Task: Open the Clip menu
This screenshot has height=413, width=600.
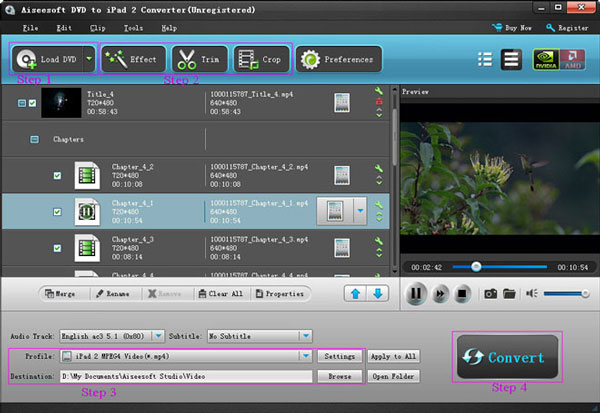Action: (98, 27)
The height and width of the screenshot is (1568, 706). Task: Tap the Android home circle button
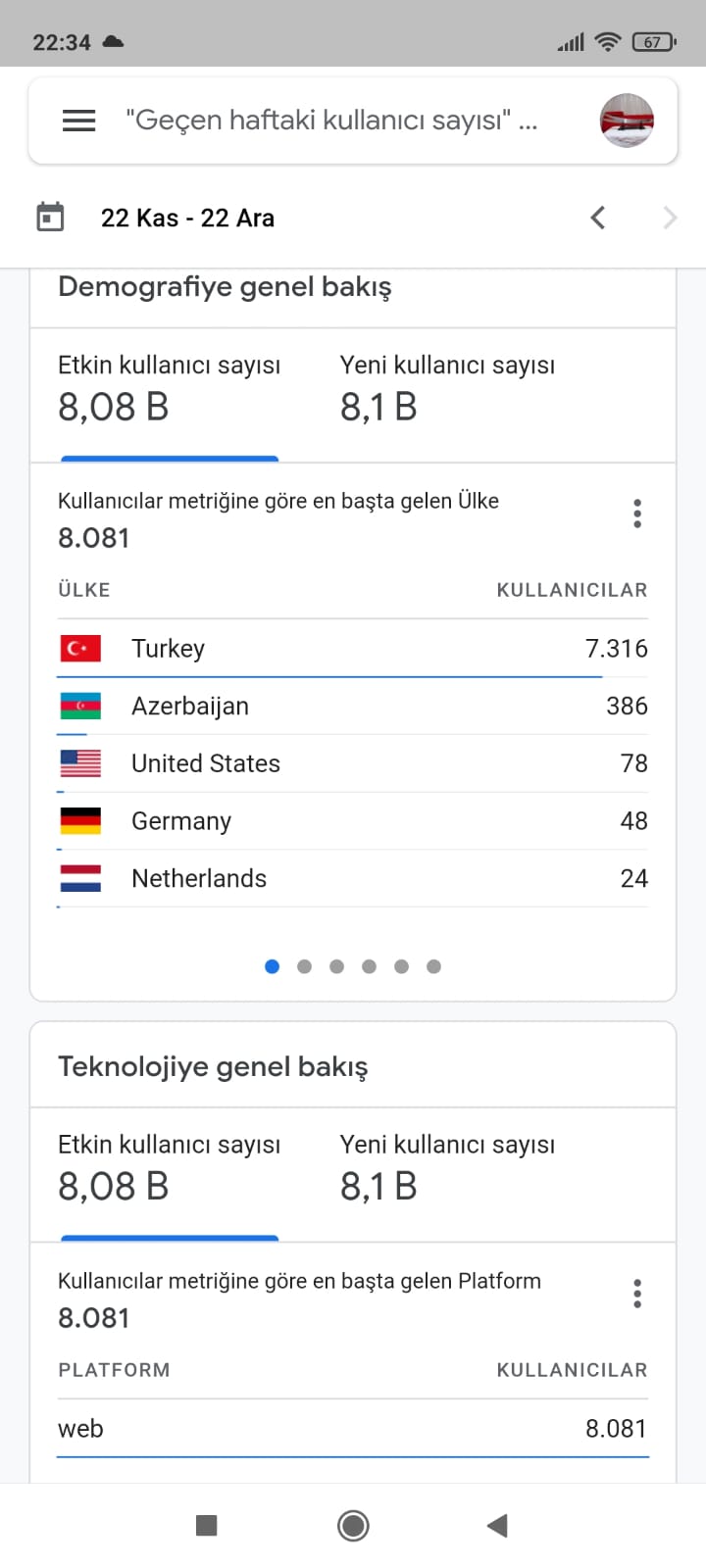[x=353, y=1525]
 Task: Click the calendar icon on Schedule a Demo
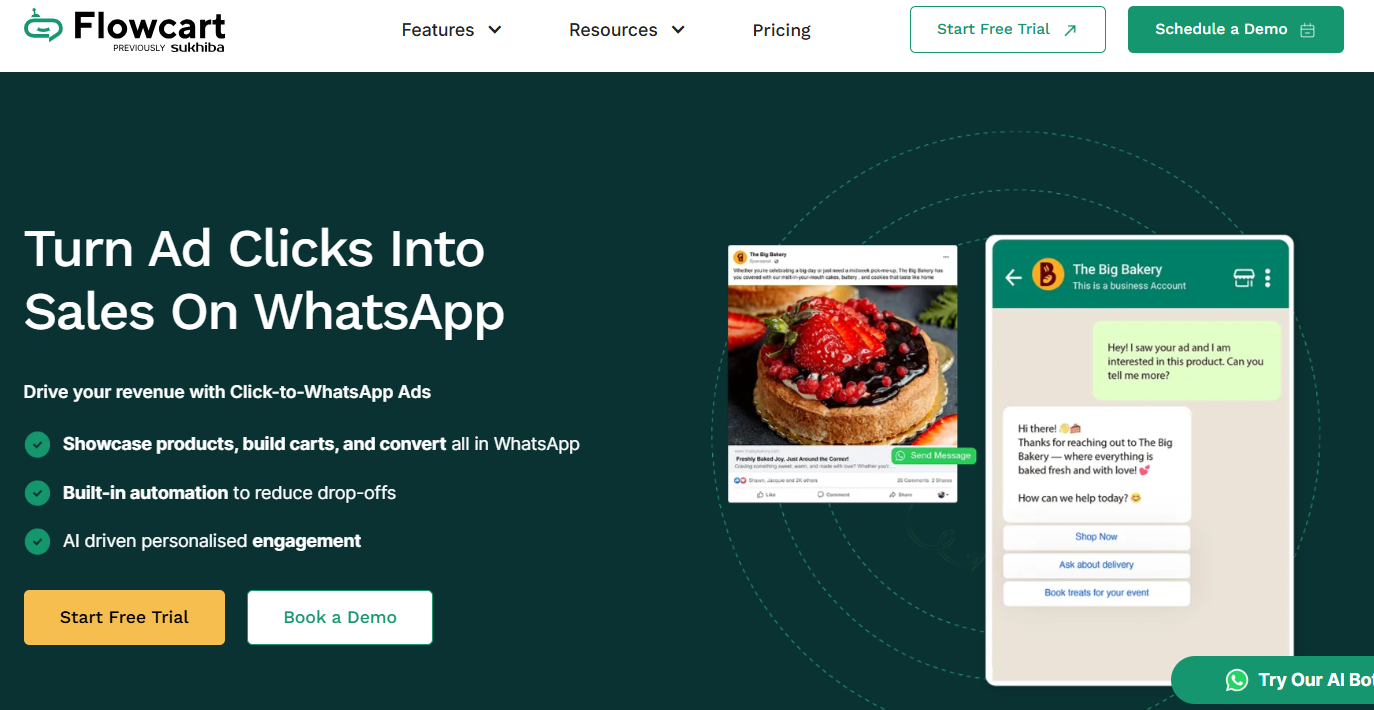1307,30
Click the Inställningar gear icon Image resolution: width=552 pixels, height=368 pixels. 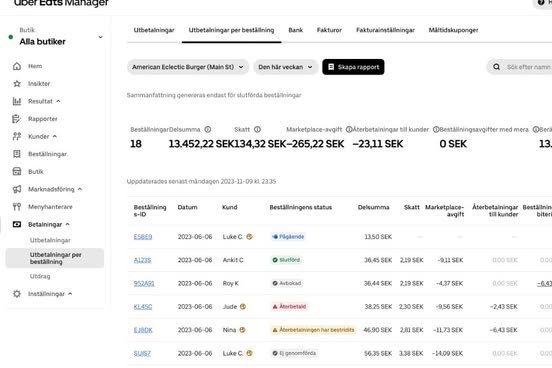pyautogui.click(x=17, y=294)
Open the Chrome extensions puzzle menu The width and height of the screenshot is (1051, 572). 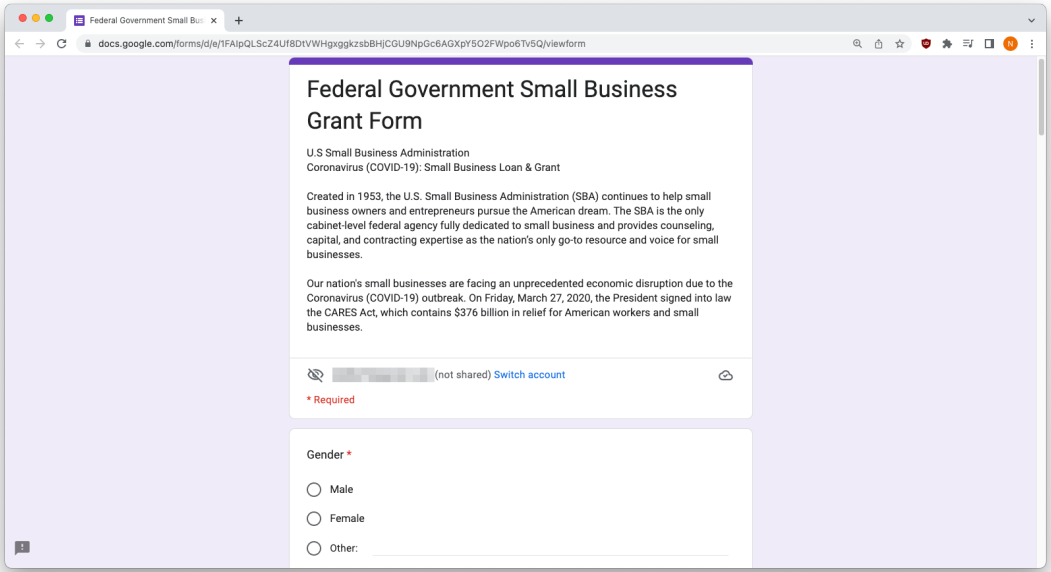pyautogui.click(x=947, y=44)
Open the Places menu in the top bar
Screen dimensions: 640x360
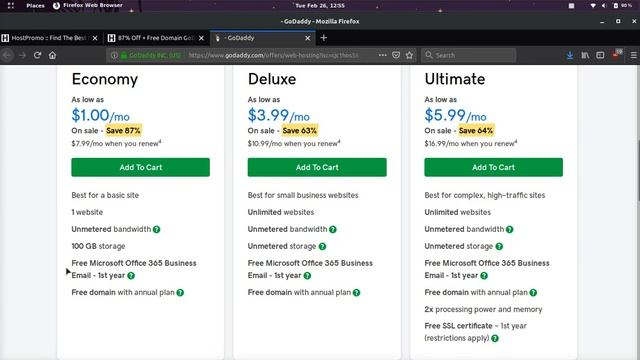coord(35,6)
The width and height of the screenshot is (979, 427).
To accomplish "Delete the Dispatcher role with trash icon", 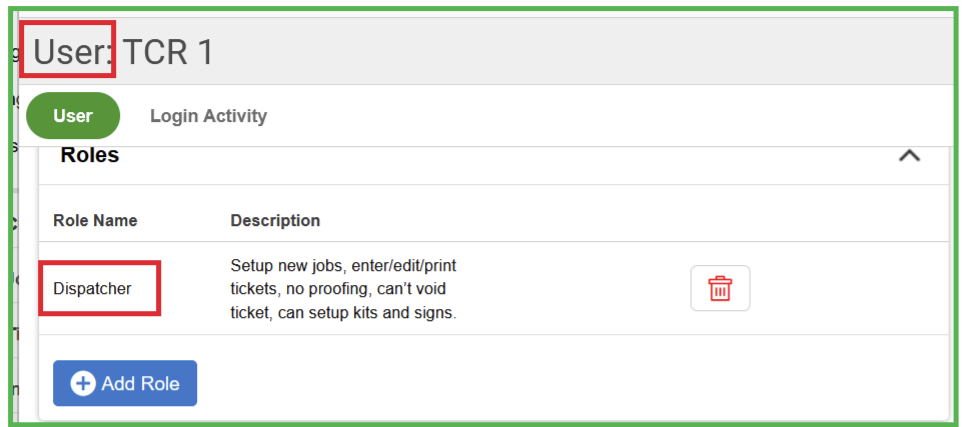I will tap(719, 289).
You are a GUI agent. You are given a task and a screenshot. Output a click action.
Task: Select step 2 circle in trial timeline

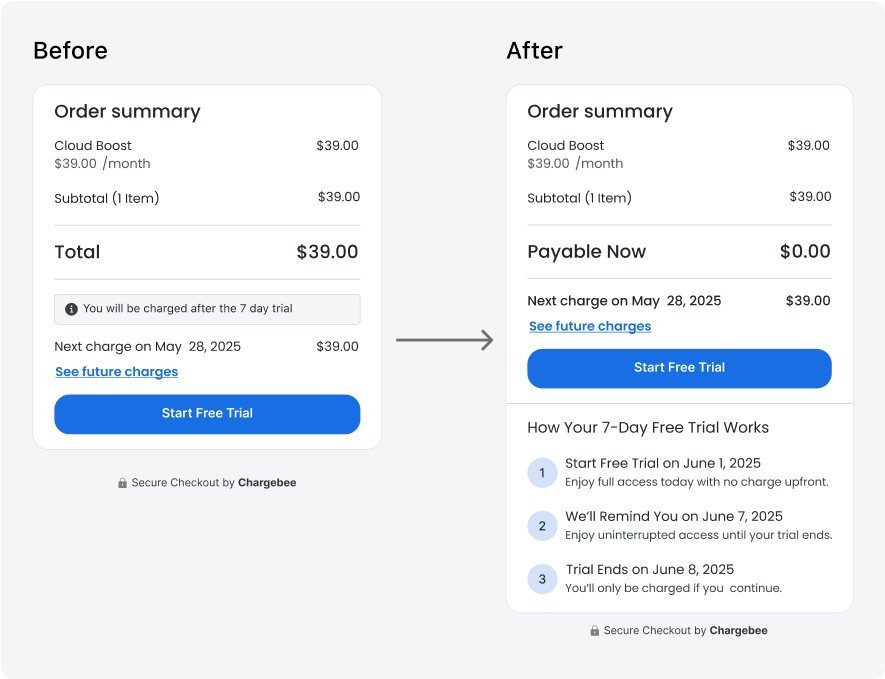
====
Please write out exactly the lines from the one holding "You are a GUI" through the last line of the material above, both included, as a copy without pictures.

You are a GUI agent. You are given a task and a screenshot. Output a click action.
Task: Select step 2 circle in trial timeline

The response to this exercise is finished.